I have an python script that needs to be running all the time. Sometimes it can run for a hole day, sometimes it only runs for like an hour.
import RPi.GPIO as GPIO
import fdb
import re
con = fdb.connect(dsn='10.100.2.213/3050:/home/trainee2/Desktop/sms', user='sysdba', password='trainee') #connect to database
cur = con.cursor() #initialize cursor
pinnen = [21,20,25,24,23,18,26,19,13,6,27,17] #these are the GPIO pins we use, they are the same on all PI's! We need them in this sequence.
status = [0] * 12 #this is an empty array were we'll safe the status of each pin
ids = []
controlepin = [2] * 12 #this array will be the same as the status array, only one step behind, we have this array so we can know where a difference is made so we can send it
GPIO.setmode(GPIO.BCM) #Initialize GPIO
getPersonIDs() #get the ids we need
for p in range(0,12):
GPIO.setup(pinnen[p],GPIO.IN) #setup all the pins to read out data
while True: #this will repeat endlessly
for e in range(0,12):
if ids[e]: #if there is a value in the ids (this is only neccesary for PI 3 when there are not enough users
status[e] = GPIO.input(pinnen[e]) #get the status of the GPIO. 0 is dark, 1 is light
if (status[e] != controlepin[e]): #if there are changes
id = ids[e]
if id != '': #if the id is not empty
if status[e] == 1: #if there is no cell phone present
cur.execute("INSERT INTO T_ENTRIES (F_US_ID, F_EN_STATE) values (? ,0)",(id)) #SEND 0, carefull! Status 0 sends 1, status 1 sends 0 to let it make sense in the database!!
else :
cur.execute("INSERT INTO T_ENTRIES (F_US_ID, F_EN_STATE) values (? ,1)",(id))
con.commit() #commit your query
controlepin[e] = status[e] #safe the changes so we woulnd't spam our database
time.sleep(1) #sleep for one second, otherwise script will crash cause of while true
def getPersonIDs(): #here we get the IDS
cur.execute("SELECT first 12 A.F_US_ID FROM T_RACK_SLOTS a order by F_RS_ID;") #here is where the code changes for each pi
for (ID) in cur:
ids.append(ID) #append all the ids to the array
The script is used for a cellphone rack, through LDR's I can see if a cellphone is present, then I send that data to a Firebird database. The scripts are running om my Raspberry PI's.

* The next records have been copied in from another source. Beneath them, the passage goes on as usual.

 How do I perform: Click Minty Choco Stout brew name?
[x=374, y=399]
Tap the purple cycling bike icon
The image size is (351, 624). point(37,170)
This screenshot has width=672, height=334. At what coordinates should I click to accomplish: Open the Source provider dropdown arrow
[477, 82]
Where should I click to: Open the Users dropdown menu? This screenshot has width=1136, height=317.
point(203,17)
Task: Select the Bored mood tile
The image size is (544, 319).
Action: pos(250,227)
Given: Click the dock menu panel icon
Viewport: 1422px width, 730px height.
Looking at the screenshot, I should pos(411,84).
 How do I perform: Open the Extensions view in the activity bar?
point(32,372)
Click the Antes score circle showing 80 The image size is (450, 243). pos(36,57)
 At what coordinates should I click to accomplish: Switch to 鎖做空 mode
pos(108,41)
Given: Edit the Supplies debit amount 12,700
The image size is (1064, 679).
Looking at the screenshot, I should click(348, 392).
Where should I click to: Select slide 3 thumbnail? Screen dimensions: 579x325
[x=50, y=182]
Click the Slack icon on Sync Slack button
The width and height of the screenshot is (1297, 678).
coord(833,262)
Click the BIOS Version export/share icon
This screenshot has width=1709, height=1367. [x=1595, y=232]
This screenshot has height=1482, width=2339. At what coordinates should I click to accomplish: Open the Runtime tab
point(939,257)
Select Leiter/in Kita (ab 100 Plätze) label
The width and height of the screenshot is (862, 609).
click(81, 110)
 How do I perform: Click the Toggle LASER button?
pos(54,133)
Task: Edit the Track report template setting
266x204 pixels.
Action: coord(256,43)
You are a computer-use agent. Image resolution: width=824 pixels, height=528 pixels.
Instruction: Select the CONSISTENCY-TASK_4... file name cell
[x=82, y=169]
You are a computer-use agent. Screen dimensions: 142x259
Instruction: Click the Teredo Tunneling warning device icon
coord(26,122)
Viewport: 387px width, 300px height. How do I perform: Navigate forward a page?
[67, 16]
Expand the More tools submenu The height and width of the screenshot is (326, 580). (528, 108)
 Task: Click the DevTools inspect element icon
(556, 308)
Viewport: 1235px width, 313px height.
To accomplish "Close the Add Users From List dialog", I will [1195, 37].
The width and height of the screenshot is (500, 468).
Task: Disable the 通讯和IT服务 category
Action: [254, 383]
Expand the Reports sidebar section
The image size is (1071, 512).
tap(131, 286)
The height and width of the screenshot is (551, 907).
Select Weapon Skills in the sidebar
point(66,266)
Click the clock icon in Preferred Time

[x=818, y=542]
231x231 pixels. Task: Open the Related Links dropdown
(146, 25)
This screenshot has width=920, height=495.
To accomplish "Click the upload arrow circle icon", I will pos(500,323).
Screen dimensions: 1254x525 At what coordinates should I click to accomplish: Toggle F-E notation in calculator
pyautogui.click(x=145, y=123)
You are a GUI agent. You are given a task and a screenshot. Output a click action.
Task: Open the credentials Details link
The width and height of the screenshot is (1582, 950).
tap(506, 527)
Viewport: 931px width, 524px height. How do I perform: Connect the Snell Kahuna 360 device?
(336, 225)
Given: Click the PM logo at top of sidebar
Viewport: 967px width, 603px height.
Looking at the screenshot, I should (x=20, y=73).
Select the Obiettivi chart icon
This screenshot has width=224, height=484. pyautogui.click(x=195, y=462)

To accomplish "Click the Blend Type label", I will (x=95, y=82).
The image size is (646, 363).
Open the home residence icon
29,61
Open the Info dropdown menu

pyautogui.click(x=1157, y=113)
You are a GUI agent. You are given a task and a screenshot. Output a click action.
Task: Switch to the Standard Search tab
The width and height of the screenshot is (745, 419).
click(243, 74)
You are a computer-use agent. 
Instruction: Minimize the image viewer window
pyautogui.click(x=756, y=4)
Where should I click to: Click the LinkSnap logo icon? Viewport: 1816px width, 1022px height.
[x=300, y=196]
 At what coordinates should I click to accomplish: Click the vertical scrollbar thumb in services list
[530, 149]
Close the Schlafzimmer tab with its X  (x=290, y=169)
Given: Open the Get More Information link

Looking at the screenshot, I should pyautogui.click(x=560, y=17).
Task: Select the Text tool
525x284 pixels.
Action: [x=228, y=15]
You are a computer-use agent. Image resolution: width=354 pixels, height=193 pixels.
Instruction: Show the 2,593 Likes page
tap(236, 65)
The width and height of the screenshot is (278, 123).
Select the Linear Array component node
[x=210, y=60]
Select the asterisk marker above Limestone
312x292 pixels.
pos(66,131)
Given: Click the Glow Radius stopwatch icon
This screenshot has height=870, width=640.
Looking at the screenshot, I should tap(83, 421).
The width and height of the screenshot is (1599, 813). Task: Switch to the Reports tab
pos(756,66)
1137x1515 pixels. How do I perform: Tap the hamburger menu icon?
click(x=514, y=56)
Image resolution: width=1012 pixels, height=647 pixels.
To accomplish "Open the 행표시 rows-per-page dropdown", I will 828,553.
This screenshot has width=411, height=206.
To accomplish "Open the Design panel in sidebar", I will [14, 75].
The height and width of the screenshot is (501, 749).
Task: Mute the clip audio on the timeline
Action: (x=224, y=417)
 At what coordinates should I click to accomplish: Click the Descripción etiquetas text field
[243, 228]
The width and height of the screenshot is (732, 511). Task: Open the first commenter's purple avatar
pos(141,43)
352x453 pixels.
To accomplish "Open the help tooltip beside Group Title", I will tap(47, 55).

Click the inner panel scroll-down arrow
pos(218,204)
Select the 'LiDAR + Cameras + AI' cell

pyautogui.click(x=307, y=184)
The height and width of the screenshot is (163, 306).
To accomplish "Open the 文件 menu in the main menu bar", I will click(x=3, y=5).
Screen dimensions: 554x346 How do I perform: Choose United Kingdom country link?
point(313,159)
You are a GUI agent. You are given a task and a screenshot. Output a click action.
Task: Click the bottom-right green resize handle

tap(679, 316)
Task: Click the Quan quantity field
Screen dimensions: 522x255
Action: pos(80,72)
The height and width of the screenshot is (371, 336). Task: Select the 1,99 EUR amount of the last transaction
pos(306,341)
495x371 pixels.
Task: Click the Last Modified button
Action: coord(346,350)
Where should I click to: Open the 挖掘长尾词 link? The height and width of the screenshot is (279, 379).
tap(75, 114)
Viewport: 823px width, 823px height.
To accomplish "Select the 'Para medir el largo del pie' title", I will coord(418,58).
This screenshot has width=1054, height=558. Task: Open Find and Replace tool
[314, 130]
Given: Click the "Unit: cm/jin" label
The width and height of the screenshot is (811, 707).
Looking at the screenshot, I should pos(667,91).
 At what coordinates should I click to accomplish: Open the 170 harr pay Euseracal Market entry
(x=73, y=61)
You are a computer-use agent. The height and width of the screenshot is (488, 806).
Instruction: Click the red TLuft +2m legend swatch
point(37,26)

Can it be that that the script just stops if the connection is lost for a few seconds? Is there a way to make sure they query's are always send?
Can it be that that the script just stops if the connection is lost for a few seconds?
More so, the script IS stopping for every Firebird command, including con.commit() and it only continues when Firebird processes the command/query.
So, not knowing much of Python libraries I would still give you some advices.
1) use parameters and prepared queries as much as you can.
if status[e] == 1: #if there is no cell phone present
cur.execute("INSERT INTO T_ENTRIES (F_US_ID, F_EN_STATE) values (? ,0)",(id)) #SEND 0, carefull! Status 0 sends 1, status 1 sends 0 to let it make sense in the database!!
else :
cur.execute("INSERT INTO T_ENTRIES (F_US_ID, F_EN_STATE) values (? ,1)",(id))
That is not the best idea. You force Firebird engine to parse the query text and build the query again and again. Waste of time and resources.
The correct approach is to make INSERT INTO T_ENTRIES (F_US_ID, F_EN_STATE) values (?,?) query, then prepare it, and then run the already prepared query changing the parameters. You would only prepare it once, before the loop, and then would run it many times.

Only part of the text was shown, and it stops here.